**Directions for this task**
Copy out the data below. Leave nothing out and alter nothing.

**Stored data**
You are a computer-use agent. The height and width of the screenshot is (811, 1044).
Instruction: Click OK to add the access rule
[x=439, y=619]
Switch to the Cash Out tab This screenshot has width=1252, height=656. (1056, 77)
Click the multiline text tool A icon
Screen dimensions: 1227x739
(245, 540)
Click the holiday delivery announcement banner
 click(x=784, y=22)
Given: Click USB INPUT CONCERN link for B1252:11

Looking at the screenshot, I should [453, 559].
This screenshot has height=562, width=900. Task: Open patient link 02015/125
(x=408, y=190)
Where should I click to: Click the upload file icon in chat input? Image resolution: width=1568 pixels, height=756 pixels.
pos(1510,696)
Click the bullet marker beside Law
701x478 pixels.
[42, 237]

**Written response**
You are a computer-use agent. The height and width of the screenshot is (811, 1044).
Instruction: Click OK to add the access rule
[x=439, y=619]
Switch to the Cash Out tab This screenshot has width=1252, height=656. (1056, 77)
Click the multiline text tool A icon
Screen dimensions: 1227x739
(245, 540)
Click the holiday delivery announcement banner
 click(x=784, y=22)
Given: Click USB INPUT CONCERN link for B1252:11

Looking at the screenshot, I should [453, 559].
This screenshot has height=562, width=900. Task: Open patient link 02015/125
(x=408, y=190)
Where should I click to: Click the upload file icon in chat input? Image resolution: width=1568 pixels, height=756 pixels.
pos(1510,696)
Click the bullet marker beside Law
701x478 pixels.
[42, 237]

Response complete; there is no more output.